Beyond ImageNet Attack: Towards Crafting Adversarial Examples for Black-box Domains (2201.11528v4)

Abstract: Adversarial examples have posed a severe threat to deep neural networks due to their transferable nature. Currently, various works have paid great efforts to enhance the cross-model transferability, which mostly assume the substitute model is trained in the same domain as the target model. However, in reality, the relevant information of the deployed model is unlikely to leak. Hence, it is vital to build a more practical black-box threat model to overcome this limitation and evaluate the vulnerability of deployed models. In this paper, with only the knowledge of the ImageNet domain, we propose a Beyond ImageNet Attack (BIA) to investigate the transferability towards black-box domains (unknown classification tasks). Specifically, we leverage a generative model to learn the adversarial function for disrupting low-level features of input images. Based on this framework, we further propose two variants to narrow the gap between the source and target domains from the data and model perspectives, respectively. Extensive experiments on coarse-grained and fine-grained domains demonstrate the effectiveness of our proposed methods. Notably, our methods outperform state-of-the-art approaches by up to 7.71\% (towards coarse-grained domains) and 25.91\% (towards fine-grained domains) on average. Our code is available at \url{https://github.com/qilong-zhang/Beyond-ImageNet-Attack}.

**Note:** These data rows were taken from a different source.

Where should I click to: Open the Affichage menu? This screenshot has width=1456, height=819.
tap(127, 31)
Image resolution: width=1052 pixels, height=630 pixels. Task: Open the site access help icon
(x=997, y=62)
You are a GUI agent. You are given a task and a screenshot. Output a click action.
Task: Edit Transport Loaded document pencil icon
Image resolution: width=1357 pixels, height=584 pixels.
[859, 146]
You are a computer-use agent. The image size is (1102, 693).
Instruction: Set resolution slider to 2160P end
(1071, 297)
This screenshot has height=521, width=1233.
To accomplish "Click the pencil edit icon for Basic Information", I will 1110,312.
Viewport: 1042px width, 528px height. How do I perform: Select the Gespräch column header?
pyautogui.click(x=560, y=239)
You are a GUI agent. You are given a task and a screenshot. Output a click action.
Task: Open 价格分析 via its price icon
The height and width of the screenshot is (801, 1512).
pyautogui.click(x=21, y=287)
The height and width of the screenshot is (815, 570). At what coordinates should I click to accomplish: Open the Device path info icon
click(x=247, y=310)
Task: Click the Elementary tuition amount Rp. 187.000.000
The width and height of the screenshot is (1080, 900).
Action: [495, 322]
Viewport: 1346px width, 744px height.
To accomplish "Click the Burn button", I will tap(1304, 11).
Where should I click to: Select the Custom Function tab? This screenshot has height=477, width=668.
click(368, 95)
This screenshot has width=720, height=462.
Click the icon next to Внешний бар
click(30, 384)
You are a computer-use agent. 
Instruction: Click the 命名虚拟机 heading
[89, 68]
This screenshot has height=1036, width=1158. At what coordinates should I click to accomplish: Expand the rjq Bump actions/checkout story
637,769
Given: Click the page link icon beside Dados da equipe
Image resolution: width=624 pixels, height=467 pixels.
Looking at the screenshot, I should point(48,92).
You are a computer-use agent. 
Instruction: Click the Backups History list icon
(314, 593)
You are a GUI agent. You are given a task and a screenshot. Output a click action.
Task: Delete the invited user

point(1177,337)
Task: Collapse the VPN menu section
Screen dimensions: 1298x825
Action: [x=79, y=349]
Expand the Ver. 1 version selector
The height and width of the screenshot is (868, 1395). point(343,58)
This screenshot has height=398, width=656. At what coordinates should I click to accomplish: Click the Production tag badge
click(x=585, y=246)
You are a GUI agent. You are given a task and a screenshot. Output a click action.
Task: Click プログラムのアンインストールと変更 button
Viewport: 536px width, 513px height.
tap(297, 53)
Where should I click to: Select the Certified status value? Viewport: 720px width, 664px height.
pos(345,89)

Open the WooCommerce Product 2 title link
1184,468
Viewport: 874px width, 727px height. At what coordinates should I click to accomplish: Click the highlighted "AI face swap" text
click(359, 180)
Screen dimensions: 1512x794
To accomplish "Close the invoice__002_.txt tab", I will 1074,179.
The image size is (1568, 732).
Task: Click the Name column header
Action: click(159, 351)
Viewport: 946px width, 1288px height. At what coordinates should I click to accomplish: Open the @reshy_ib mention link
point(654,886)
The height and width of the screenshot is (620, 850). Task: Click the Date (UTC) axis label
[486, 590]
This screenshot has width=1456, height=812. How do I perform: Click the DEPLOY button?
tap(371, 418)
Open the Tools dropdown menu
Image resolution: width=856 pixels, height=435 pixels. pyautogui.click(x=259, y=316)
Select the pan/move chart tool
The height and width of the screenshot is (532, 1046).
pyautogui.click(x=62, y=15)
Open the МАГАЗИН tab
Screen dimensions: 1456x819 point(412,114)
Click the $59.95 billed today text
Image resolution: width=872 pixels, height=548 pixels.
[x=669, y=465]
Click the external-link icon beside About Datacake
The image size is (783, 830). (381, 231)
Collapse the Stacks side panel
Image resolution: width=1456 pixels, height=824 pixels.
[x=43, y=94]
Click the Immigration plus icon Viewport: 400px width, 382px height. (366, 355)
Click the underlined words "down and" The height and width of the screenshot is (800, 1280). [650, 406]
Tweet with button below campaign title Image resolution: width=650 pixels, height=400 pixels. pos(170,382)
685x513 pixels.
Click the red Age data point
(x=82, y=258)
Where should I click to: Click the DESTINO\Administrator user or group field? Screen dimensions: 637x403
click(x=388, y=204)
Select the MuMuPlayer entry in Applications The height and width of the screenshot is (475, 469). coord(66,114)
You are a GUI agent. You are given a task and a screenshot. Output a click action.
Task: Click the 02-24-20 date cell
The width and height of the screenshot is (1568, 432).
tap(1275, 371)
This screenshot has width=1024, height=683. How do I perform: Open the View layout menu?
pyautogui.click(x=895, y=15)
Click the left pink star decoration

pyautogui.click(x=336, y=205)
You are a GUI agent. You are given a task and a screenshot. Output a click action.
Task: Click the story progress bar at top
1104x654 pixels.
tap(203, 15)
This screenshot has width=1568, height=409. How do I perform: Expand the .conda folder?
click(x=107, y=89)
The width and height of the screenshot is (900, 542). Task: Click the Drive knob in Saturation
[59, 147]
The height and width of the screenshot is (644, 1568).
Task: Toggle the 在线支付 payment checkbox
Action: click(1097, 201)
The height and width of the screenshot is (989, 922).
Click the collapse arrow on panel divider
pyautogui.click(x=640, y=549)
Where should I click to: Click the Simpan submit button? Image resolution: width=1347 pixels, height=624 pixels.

• The paper introduces a novel framework (BIA) that enhances cross-domain transferability by perturbing intermediate features with a generative adversarial approach.
• Key modules like Random Normalization and Domain-agnostic Attention effectively narrow the source-target domain gap and boost attack success rates.
• Experimental evaluations demonstrate that BIA outperforms traditional attacks on both coarse- and fine-grained tasks, exposing vulnerabilities in black-box systems.

An Overview of Beyond ImageNet Attack for Crafting Adversarial Examples in Black-box Domains

The paper "Beyond ImageNet Attack: Towards Crafting Adversarial Examples for Black-box Domains" addresses a significant challenge in the field of adversarial machine learning: the development of adversarial examples that exhibit strong cross-domain transferability, particularly targeting black-box models in unknown classification tasks. This paper presents a novel framework known as Beyond ImageNet Attack (BIA) which leverages only the knowledge of the ImageNet domain—both its data distribution and pre-trained models—to enhance adversarial example transferability to other domains.

Key Components of the BIA Framework

1. Generative Adversarial Function: At the core of the BIA framework is a generative model designed to learn an adversarial function that effectively disrupts the low-level features of input images. Rather than optimizing a domain-specific loss function—which could potentially lead to overfitting—the method focuses on perturbing intermediate layers that capture generalizable features across different tasks and models.
2. Variants to Narrow Source-Target Domain Gaps:
   • Random Normalization (RN): This module aims to simulate data distributions from various domains during training by applying random Gaussian scaling to the inputs. This randomness helps widen the distributional scenarios under which the generator learns, thus increasing its adaptability across different domains.
   • Domain-agnostic Attention (DA): This module enhances feature extraction robustness by applying cross-channel average pooling to intermediate features, thus enabling the generator to concentrate on essential features more effectively, even when target domain features differ significantly from the training domain.

Experimental Evaluations and Results

The validation of the BIA framework involves extensive experimentation across both coarse-grained and fine-grained classification tasks, paired with comparisons against established adversarial attack methodologies such as PGD, DIM, DR, SSP, and CDA. The results are notable:

• In coarse-grained domains, BIA methods outperform existing approaches, with the RN variant showing a notable improvement in attack success rates, indicating its efficacy in handling variations in input distribution across domains.
• For fine-grained tasks, the DA module contributes significantly to the attack success by mitigating biases in feature extraction and achieving higher transferability.
• Even in the source domain, experiments show that BIA variants improve cross-model transferability, highlighting their capability to enhance adversarial attack robustness beyond black-box objectives.

Implications and Future Directions

The practical implications of BIA are profound, as it demonstrates the potential vulnerabilities of deployed models to adversarial examples generated without explicit knowledge of their data or architecture. The research suggests that model owners need to be vigilant about the robustness of their models against cross-domain adversarial perturbations. Theoretically, BIA’s capacity to leverage generalizable features through a generative model also highlights avenues for enhancing model security in adversarial contexts.

Future exploration in AI can expand on BIA by incorporating adaptive self-synthesizing adversarial examples that can dynamically adjust perturbation strategies based on real-time feedback. Moreover, integrating BIA principles with advanced feature extraction techniques could yield even greater cross-domain adaptability, further challenging the robustness paradigms of AI systems.

In conclusion, this paper provides a substantial contribution to our understanding of adversarial examples and their transferability across model domains. Through innovative methods and thorough experimental validity, it extends the landscape of adversarial attacks, prompting further investigation into both defense strategies and adversarial learning approaches.